September 30, 2002
Breakdown in leadership
This is not about Woodinville versus Edmonds or Mountlake Terrace. What Brightwater really represents is nothing less than a breakdown of leadership in Snohomish County and the prospect that citizens may not have a say in the future of their own communities as a result of the precedent being set here. A racket should be echoing off the mountains and yet many seem to assume that there is no way to oppose this and that the discussion should be concentrated instead, on minor points and details.
This is really similar to a situation I was part of in Austin, Texas going back to the 1970s. Back then we were dealing with the apparently unchangeable fact of life that government in the South was based on a philosophy that decisions should be made "by the few who know best for everyone else" and that the main role for citizens in the process is to simply ask questions about those decisions - but not too critically. You weren't supposed to be impolite.
It took a lot of organizing and public discussion to change that paradigm, but it changed. Completely.
There was a lot at stake in Austin and there is no less at stake here. Local citizens should be at the decision table, not outside the door. Local leaders should not be confused about the difference between administration and leadership.
Eminent domain should not be in the picture. Nor should Snohomish County officials be afraid of it. Interpretation by King County that the legal ability providing for cleanup of Lake Washington extends to pre-emption of local communities across the county line, has not been court tested. It is a dangerous precedent and responsible county or local government should not allow it without a fight.
Furthermore, this appears to be a developer support boondoggle that may well wind up setting forces in motion that overwhelm attempts at responsible planning by local government entities.
Consequences, whether unintended or intentional, still need to be considered and debated by the most intense critics in the community- under the hottest public lights. Applying the Texas experience, a billion dollars in sewage capacity sets off an investment wave as competitive developers locate the hundred million dollar financing they need to build subdivisions so as to hurry to the market with new homes and condominiums.
The prospect of profit on this scale creates massive pressure on government at all levels, from the small city council to the Governor's office. Campaign financing is only a small part of it.
With billions at stake, the entire playing field will tilt. It will be exceedingly difficult, if not impossible for local government to resist the pressure to approve building subdivisions where promises were made before not to build. In a few years, as more new residents move in, new and larger roads will be needed, new clean water sources, along with reservoirs, pipelines and plants.
Taxes will have to be raised. Bonded indebtedness will mount as money is spent against an enlarging future tax base to build schools, and create other new infrastructures.

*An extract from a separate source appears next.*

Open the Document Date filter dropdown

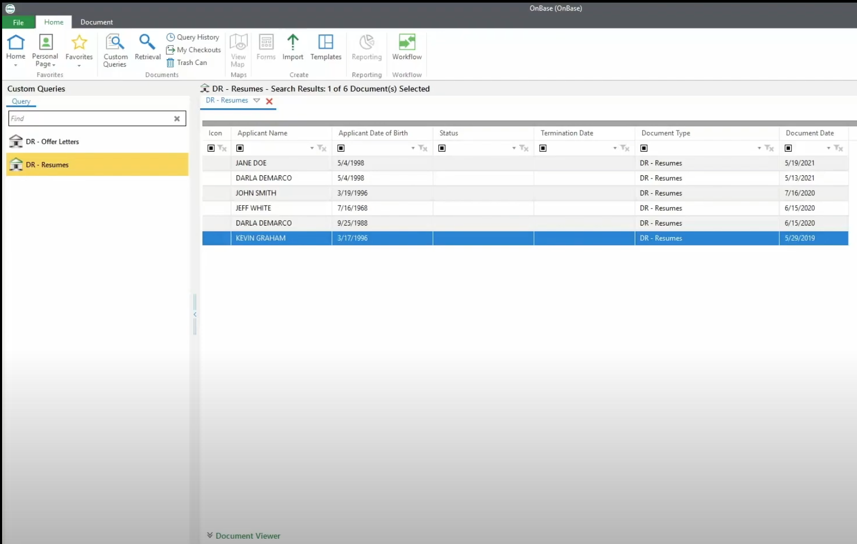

Promises made today will be like the promises once made to the indians in the face of all this. Brightwater is being built on the assumption that there will need to be about another 500,000 new sewer taps.
That may be around a million and a half new residents. If some 60 percent indeed wind up in Snohomish County, that will be an additional 900,000 people, in the southern half of the county, which now has 650,000 people. (by the way, the entire county grew by 250,000 people between 1990 and 2000.)
There may be any number of ways this may play out. The point is that citizens whose future is on the line here need to be involved, not just in meetings where they are given handouts and treated to powerpoint presentations by condescending King County staff people who seem very proud of themselves. Citizens need to have a role in the decisions being made here.
Eminent domain is also preventing true debate, since decisionmaking has already concluded in the apparent view of King County. Regional decisionmaking, however, is not a fait accompli rubber stamped by compliant elected officials.
Proposals like this ought to involve real local critics who have studied this the most, working this from the ground up. The basic assumptions need open heart surgery before votes are taken and agreements to go ahead are reached-with citizens at the table.
This project threatens the most basic principles of local American government. If the leadership is too afraid to stand up to this, then it is up to the citizens to take the leadership role.